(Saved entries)
● ● ● ● ● ● ●
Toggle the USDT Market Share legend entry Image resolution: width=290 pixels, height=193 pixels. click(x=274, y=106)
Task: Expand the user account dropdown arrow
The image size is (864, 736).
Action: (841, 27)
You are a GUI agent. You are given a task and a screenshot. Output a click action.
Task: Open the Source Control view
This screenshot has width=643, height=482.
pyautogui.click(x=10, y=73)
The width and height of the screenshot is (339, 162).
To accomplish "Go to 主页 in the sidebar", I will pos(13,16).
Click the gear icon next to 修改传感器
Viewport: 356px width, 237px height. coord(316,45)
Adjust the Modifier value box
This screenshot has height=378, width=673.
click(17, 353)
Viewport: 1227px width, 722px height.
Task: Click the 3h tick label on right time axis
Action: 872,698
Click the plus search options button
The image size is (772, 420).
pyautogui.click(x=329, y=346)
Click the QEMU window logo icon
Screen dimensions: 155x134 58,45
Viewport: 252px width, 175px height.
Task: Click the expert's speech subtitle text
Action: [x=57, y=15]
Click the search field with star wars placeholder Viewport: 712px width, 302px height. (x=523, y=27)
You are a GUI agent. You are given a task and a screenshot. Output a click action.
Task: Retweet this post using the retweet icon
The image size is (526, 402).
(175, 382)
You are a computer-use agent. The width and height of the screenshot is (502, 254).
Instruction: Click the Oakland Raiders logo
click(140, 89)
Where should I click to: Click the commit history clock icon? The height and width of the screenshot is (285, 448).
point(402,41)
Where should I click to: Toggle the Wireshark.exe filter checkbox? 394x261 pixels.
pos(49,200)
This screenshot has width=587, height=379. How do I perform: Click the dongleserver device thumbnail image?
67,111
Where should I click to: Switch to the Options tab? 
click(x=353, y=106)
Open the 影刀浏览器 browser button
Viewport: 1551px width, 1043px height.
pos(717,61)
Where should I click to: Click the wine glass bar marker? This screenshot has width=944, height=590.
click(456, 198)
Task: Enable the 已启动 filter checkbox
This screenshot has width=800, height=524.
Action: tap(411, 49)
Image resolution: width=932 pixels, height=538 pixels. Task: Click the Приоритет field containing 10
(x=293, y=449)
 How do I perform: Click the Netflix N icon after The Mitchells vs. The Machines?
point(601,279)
● ● ● ● ● ● ●
__THE PROBLEM__: The response has to match the data exactly, line for line.

__COMPLETED EXERCISE__:
Toggle the USDT Market Share legend entry Image resolution: width=290 pixels, height=193 pixels. click(x=274, y=106)
Task: Expand the user account dropdown arrow
The image size is (864, 736).
Action: (841, 27)
You are a GUI agent. You are given a task and a screenshot. Output a click action.
Task: Open the Source Control view
This screenshot has width=643, height=482.
pyautogui.click(x=10, y=73)
The width and height of the screenshot is (339, 162).
To accomplish "Go to 主页 in the sidebar", I will pos(13,16).
Click the gear icon next to 修改传感器
Viewport: 356px width, 237px height. coord(316,45)
Adjust the Modifier value box
This screenshot has height=378, width=673.
click(17, 353)
Viewport: 1227px width, 722px height.
Task: Click the 3h tick label on right time axis
Action: 872,698
Click the plus search options button
The image size is (772, 420).
pyautogui.click(x=329, y=346)
Click the QEMU window logo icon
Screen dimensions: 155x134 58,45
Viewport: 252px width, 175px height.
Task: Click the expert's speech subtitle text
Action: [x=57, y=15]
Click the search field with star wars placeholder Viewport: 712px width, 302px height. (x=523, y=27)
You are a GUI agent. You are given a task and a screenshot. Output a click action.
Task: Retweet this post using the retweet icon
The image size is (526, 402).
(175, 382)
You are a computer-use agent. The width and height of the screenshot is (502, 254).
Instruction: Click the Oakland Raiders logo
click(140, 89)
Where should I click to: Click the commit history clock icon? The height and width of the screenshot is (285, 448).
point(402,41)
Where should I click to: Toggle the Wireshark.exe filter checkbox? 394x261 pixels.
pos(49,200)
This screenshot has width=587, height=379. How do I perform: Click the dongleserver device thumbnail image?
67,111
Where should I click to: Switch to the Options tab? 
click(x=353, y=106)
Open the 影刀浏览器 browser button
Viewport: 1551px width, 1043px height.
pos(717,61)
Where should I click to: Click the wine glass bar marker? This screenshot has width=944, height=590.
click(456, 198)
Task: Enable the 已启动 filter checkbox
This screenshot has width=800, height=524.
Action: tap(411, 49)
Image resolution: width=932 pixels, height=538 pixels. Task: Click the Приоритет field containing 10
(x=293, y=449)
 How do I perform: Click the Netflix N icon after The Mitchells vs. The Machines?
point(601,279)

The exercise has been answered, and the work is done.